Let the children play outside!

Anyway, next time you’re talking about health and safety in outdoor play and parental fears associated with it, you can now point to the New Zealand data.

For the data cited, please visit the original piece, here.

And for a free implementation guide for schools to start a Let Grow Play Club, where kids get to do exactly this — free play — please click here! And, parents, please click here to get the free Let Grow Kid’s License!


  1. LonLon says:

    Maybe kids aren’t getting injured in public places because they aren’t there any more.

    • RachelRachel says:

      Yes, this is clearly true. You can even see the pandemic reflected in the numbers, as children’s presence in public places and group sports drops noticeably for those years. I I don’t know what the author’s PhD is in (not statistics, though, I don’t think) — his argument would be much more compelling if his statistics tool kit could adjust for this problem. I still think the case is pretty good, but I did already agree with his viewpoint, so that’s not saying much.

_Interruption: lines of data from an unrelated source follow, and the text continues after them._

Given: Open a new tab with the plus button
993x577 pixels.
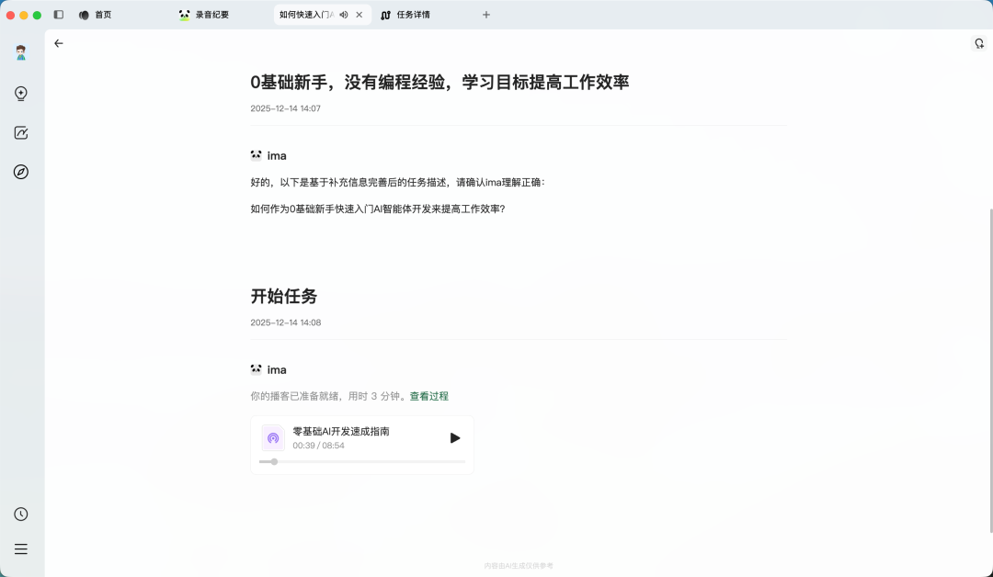Looking at the screenshot, I should point(486,14).
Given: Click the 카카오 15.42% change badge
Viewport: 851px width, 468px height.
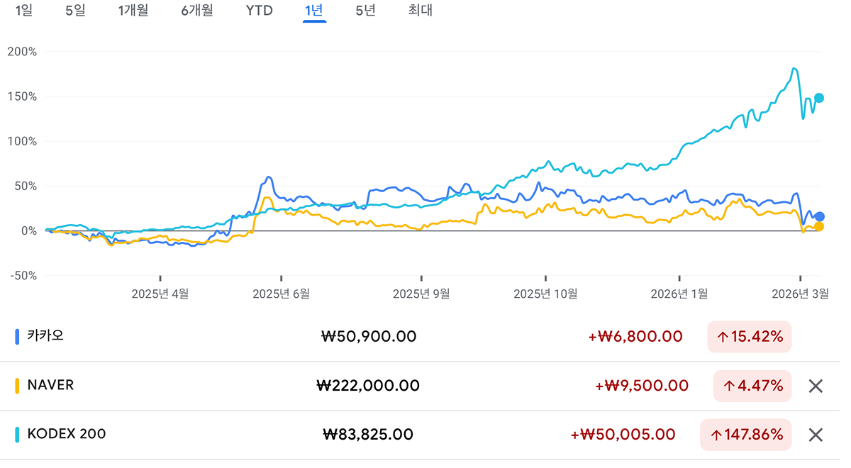Looking at the screenshot, I should point(749,337).
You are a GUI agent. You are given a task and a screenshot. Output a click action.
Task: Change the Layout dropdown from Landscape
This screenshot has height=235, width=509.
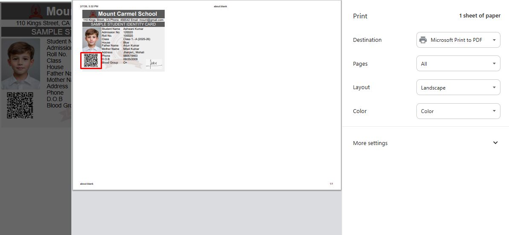click(458, 87)
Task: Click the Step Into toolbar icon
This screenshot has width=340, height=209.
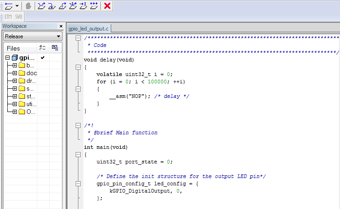Action: (x=52, y=6)
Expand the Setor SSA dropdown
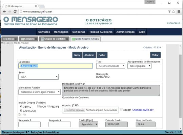This screenshot has height=135, width=183. point(39,77)
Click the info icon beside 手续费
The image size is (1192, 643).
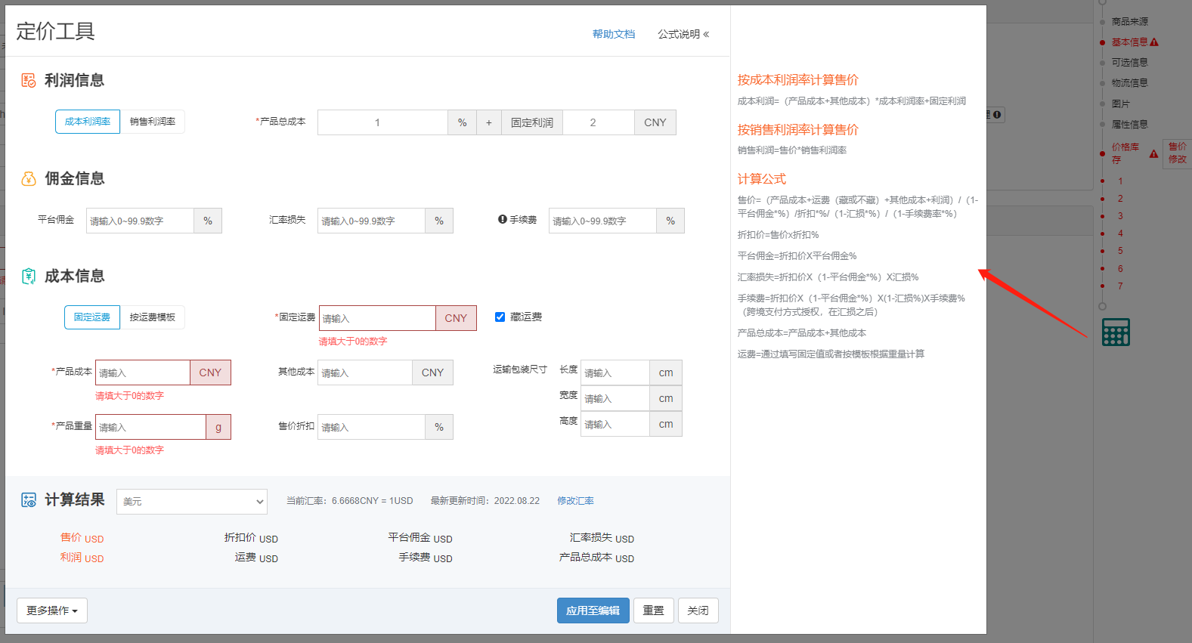coord(502,220)
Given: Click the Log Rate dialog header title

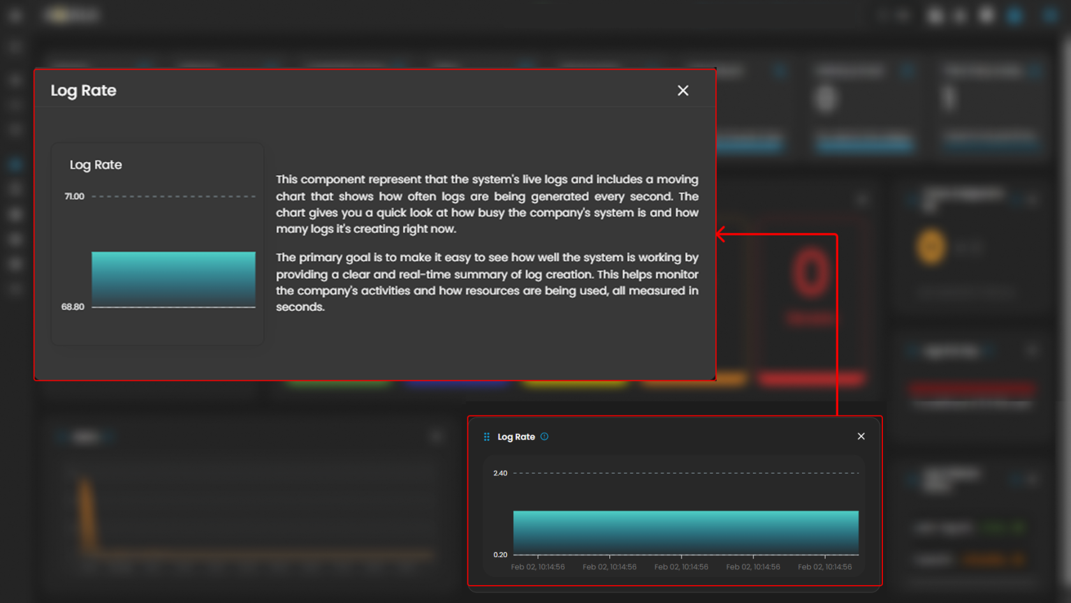Looking at the screenshot, I should point(84,91).
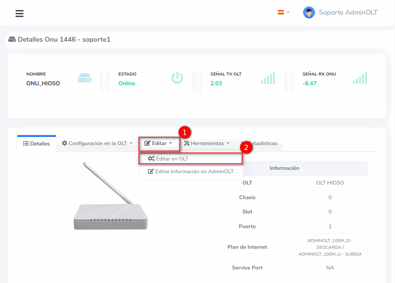Click the Online status text
The image size is (395, 283).
pyautogui.click(x=127, y=83)
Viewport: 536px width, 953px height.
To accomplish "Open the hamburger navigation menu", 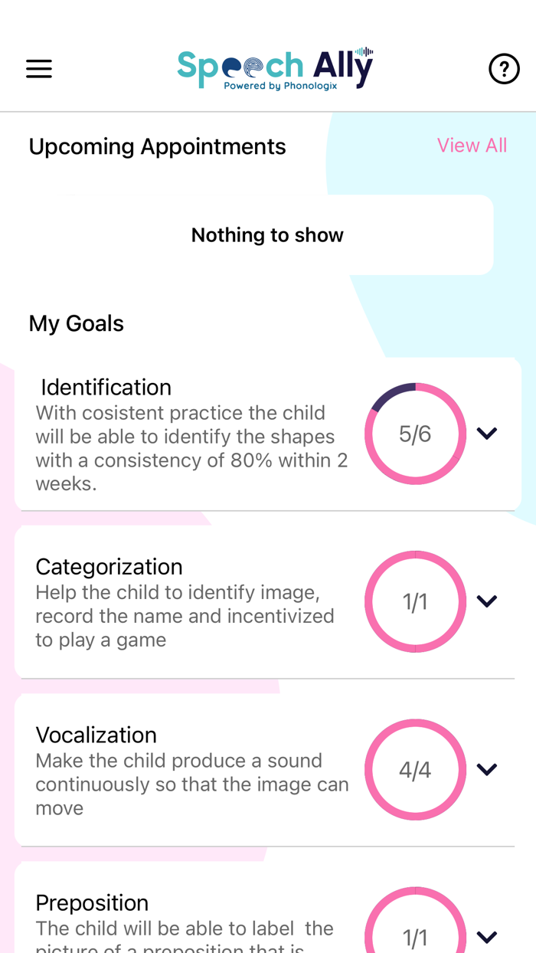I will pos(38,68).
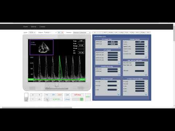Click the Home link in the nav bar
The width and height of the screenshot is (175, 131).
(26, 27)
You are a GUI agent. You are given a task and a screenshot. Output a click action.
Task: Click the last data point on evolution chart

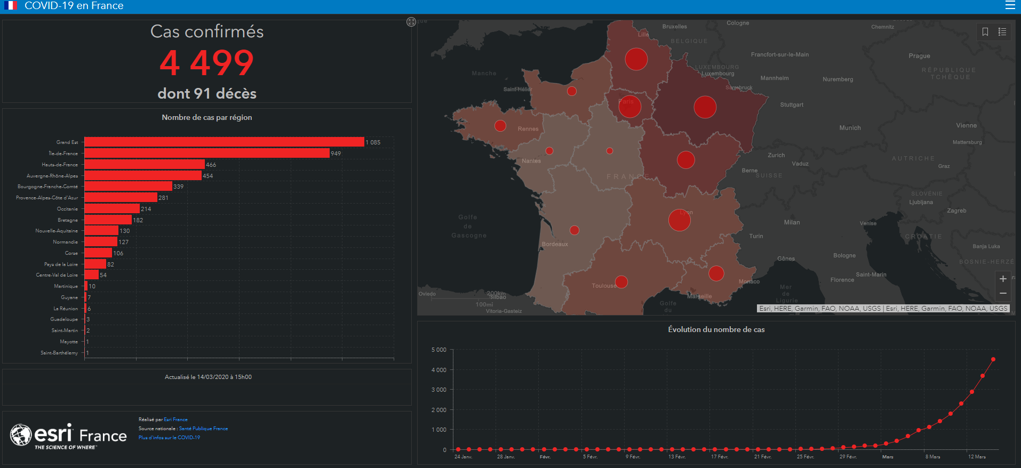point(993,359)
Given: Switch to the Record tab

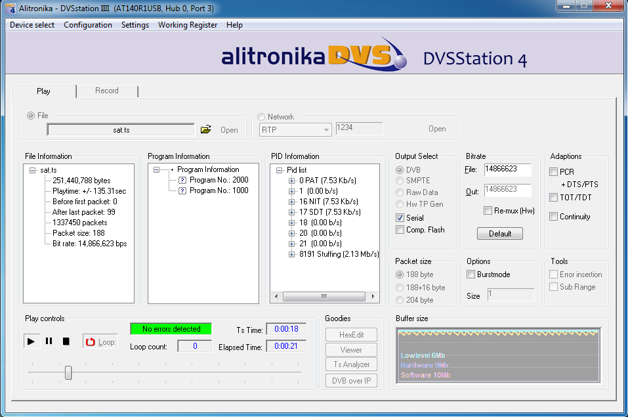Looking at the screenshot, I should (106, 91).
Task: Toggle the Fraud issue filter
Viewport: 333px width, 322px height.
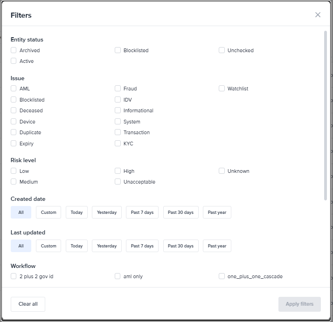Action: click(118, 89)
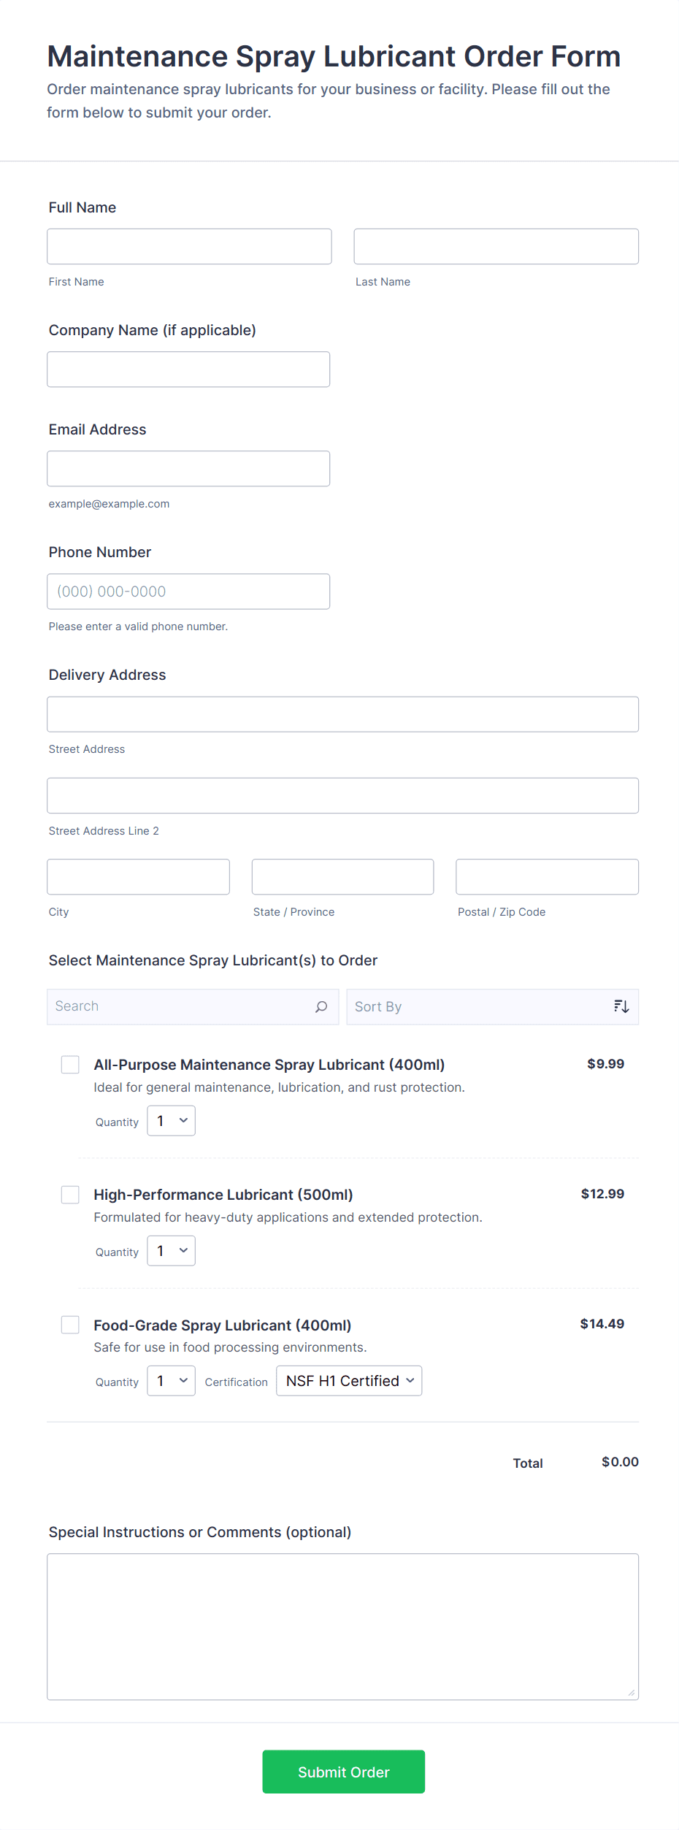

      • DamienDamien says:

        Yes, reduced injury in free play due to less free play occurring cannot be discounted. And yes, my PhD is not in statistics (sociology of sport – parkour). I’d love for this preliminary data to be taken, critiqued thoroughly and expanded into a much larger piece of research than I was able to achieve as a small side project.

        Some points to consider:
        – There is a sense in New Zealand that free play increased during the peak of the pandemic. If that’s accurate, why wasn’t there an increase in injury corresponding with the sport injury decline?
        – The accessible data only went back as far as 2007, but the trend lines suggest that the gaps between sport and the other categories remains, particularly for 10-18 yr olds. The 5-9 yr old case remains the most interesting as the injury rates fluctuate over time.
        – The anecdotal evidence surrounding free play vs organised sport suggests that there’s a big difference between how we move our bodies and the choices we make in competition when we might be trying to win vs in free play when that is less likely to be a goal. In parkour for instance, there is an assumption that people must get hurt constantly because it appears dangerous, but it’s actually more like an extension of children’s play than it is competitive sport, and injury rates do not appear to be higher than other forms of informal recreation.
        – There were also health and safety legislation reforms in 2015/16 in NZ that correlate to a dip in injury rates pre-Covid that I didn’t mentioned. It would be interested to investigate this and find out whether this had an impact on parental play perceptions.

        Thanks for engaging.

  2. CaryCary says:

    By the time I was in high school in the late 1960s, my family had moved sixteen (16!) times to cities and towns all over the western U.S. because of the profession my dad was in. I had gone to ten public schools before I graduated. The point is, I knew a lot of kids, and experienced a lot of places. I never knew of anyone who was kidnapped, or any kid who was killed or had a life-altering injury as a result of free play, and play was very, very free at that time. In all my adult-free wandering, helmetless bike riding on the road, tree and fence climbing, playing on construction sites, etc., etc., I never had anything worse than skinned knees, bruises, and sprained ankles. But then, in my early and late teens, I got involved in organized (Pop Warner) football, and organized, closely regulated motorcycle racing. During these activities, I ended up with a few concussions, two broken clavicles, a broken wrist, and a couple of busted fingers. I was a hell of a lot safer when I was a kid out doing my own thing!